Intel® VTune™ Amplifier XE and Intel® VTune™ Amplifier for Systems Help
If you had collected data on an application taking less than a second to run on an Intel® architecture host processor and then tried the same workload on the attached Intel Xeon Phi™ coprocessor, the performance statistics could be distorted. For example, on the host using a recent Intel Xeon® architecture, the sample result for General Exploration analysis looks like this:
But trying the same workload on one of the attached coprocessors reveals a seriously deteriorated view:
General Exploration analysis on different microarchitectures collects different events. To collect many events within a single run, the VTune Amplifier utilizes event multiplexing, where the analyzer periodically changes which events are being collected. If an application does the same things long enough so that the same activities could be sampled using all the events of interest, the VTune Amplifier can generate a complete picture of the application's performance. But if the application runs for such a short duration that there is not enough workload to collect all the events of interest, the results can be misleading. Due to the design decision to maximize core efficiency in the current generation of the Intel Xeon Phi coprocessors, each coprocessor thread only has two PMRs (performance monitoring registers) and it takes 7 runs of an application for the VTune Amplifier to collect all the events needed for its General Exploration analysis. When multiplexing events, the analyzer changes which events are collected every 30 milliseconds or so, which makes it over 200 ms of gap between subsequent collections of any particular pair. Looking at the VTune Amplifier timeline, or using the time command on the coprocessor, you can determine the runtime of a test application at around 1 second. Within this one-second run, each pair of events may only get collected through 4 sections out of 34 (34 x 30 ms = 1 sec or so there is only a limited number of slots).
To improve data quality, you can either increase the sampling rate, or disable event multiplexing at all. For this, In the Advanced section of the Analysis Target tab configure the following options:
Duration time estimate option: Modify to make the VTune Amplifier adjust a multiplier for the Sample After Value (SAV) used for regulating event-based sampling on the Intel processors. By default, the duration estimate is set to Between 1 and 15 minutes. To set up the duration from command line, use the -target-duration-type=short option.
Allow multiple runs (or -allow-multiple-runs) option: Select to turn off multiplexing between multiple sets of events.
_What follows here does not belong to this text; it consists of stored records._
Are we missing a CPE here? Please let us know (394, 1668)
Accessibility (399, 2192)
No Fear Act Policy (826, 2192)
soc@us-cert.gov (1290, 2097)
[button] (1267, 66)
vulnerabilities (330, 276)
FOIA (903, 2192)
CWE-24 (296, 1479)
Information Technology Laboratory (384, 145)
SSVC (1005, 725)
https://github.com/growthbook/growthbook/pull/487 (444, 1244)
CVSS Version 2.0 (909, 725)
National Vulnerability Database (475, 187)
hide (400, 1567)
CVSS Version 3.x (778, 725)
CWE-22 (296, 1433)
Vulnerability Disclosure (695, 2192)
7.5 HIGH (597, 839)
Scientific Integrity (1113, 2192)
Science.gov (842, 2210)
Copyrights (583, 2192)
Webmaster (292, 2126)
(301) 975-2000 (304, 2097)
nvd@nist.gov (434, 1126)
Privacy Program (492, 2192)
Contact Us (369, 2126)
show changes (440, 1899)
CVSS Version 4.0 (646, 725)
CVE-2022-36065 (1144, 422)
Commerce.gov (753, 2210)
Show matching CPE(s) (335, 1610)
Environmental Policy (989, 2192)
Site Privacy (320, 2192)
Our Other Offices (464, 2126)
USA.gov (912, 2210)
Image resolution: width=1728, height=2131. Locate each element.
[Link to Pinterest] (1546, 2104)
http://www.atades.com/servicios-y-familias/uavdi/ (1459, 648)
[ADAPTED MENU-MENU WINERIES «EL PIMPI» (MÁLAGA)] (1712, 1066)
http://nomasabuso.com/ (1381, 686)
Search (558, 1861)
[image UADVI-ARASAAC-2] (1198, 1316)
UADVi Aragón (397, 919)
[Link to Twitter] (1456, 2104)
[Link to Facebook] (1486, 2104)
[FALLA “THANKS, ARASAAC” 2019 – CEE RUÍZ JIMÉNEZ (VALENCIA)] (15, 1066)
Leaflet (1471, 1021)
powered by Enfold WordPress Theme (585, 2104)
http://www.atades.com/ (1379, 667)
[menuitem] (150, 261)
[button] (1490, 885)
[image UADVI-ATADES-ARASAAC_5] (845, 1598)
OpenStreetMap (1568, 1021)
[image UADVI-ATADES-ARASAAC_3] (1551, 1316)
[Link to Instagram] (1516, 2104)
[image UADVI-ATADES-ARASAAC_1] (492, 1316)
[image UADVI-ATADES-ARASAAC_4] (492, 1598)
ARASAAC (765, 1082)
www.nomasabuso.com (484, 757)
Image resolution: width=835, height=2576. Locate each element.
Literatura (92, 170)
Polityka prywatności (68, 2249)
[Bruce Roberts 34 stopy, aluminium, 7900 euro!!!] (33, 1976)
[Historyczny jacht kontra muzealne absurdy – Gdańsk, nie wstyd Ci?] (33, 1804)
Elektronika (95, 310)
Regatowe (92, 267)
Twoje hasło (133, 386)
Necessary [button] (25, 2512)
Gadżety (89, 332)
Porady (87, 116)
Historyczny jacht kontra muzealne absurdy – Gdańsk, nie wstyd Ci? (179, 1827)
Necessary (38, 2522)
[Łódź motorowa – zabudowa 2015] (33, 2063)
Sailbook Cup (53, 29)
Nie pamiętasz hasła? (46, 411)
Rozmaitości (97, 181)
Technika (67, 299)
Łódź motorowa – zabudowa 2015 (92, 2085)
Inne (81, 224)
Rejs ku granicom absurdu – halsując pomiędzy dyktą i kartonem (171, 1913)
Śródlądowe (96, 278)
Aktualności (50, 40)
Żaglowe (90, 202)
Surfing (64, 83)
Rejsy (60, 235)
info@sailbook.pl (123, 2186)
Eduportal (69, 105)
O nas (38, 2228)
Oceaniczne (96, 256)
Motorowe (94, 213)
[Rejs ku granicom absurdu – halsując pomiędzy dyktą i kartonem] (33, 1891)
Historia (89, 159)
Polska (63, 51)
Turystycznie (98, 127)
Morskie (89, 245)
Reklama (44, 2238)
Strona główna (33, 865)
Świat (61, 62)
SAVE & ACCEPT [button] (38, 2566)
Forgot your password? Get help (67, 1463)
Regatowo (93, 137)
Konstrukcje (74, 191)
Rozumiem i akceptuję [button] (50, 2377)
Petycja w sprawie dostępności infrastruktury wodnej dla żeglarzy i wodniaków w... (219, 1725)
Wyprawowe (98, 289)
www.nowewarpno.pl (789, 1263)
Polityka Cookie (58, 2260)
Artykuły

This option requires an ability to rerun the application. Setting this checkbox and counting the number of times the application announced itself in stdout helped identify that the General Exploration analysis on the Intel Xeon Phi coprocessor requires 7 sets of PMU settings to sample all the events over the entire duration of the application (you can also see the repeated runs in the VTune Amplifier Timeline pane). As long as the application executes the same way each time, there is a chance that the correlation between events collected on separate runs will be close enough to reality to be useful.
Examples below show how the quality of the data improves when you both vary between the two shortest sampling intervals and turn off the event multiplexing (MUX):
This is a summary of 4 runs with each one using event multiplexing to collect General Exploration events. The runs on the left use the default "short" interval and runs on the right use a "very short" interval. You see that the shorter sampling interval increases the chances of seeing data, but some of the statistics could be unreliable: estimated latency impact requires four events to compute, at least two separate multiplexer combinations that may not even have been collected in adjacent blocks of execution. So, while reducing the sampling interval at least produced something other than zeroes, this data may be still unreliable.
Turning off the event multiplexing increases data volume by executing multiple runs, collecting event samples spanning the entire run rather than brief intervals across it:
You can see that even choosing the "short" sampling interval, more fields in the summary are non-zero than in the MUX-instrumented runs. But even here you see the effects of the sampling interval: there is no much difference with the Clockticks and Instructions Retired count since these high frequency events do not suffer as much from the longer sampling interval and their values, as well as the CPI rate that is derived from them, are indistinguishable by eye. But this is not true for the cache miss events, for both L1 and L2_DATA. You see that the event counts on the right are significantly larger than those on the left, which looks like under-sampling. The improved sampling was enough to bring the latency impact estimates down by a factor of 4, though they still seem too high to be believable.
For the four variants for collection above, the multi-run collection with the "very short" sampling interval seems to produce the best data. If you need to analyze such a small workload, consider avoiding the default settings and select the tightest resolution you can to avoid as much as possible the chance of aliasing in your data collection.
Generally, if you plan to tune the performance of your application on the Intel Xeon Phi coprocessor, make sure your workload is big enough and parallel enough to be measurable on the platform where the work is divided between 240 or more hardware threads.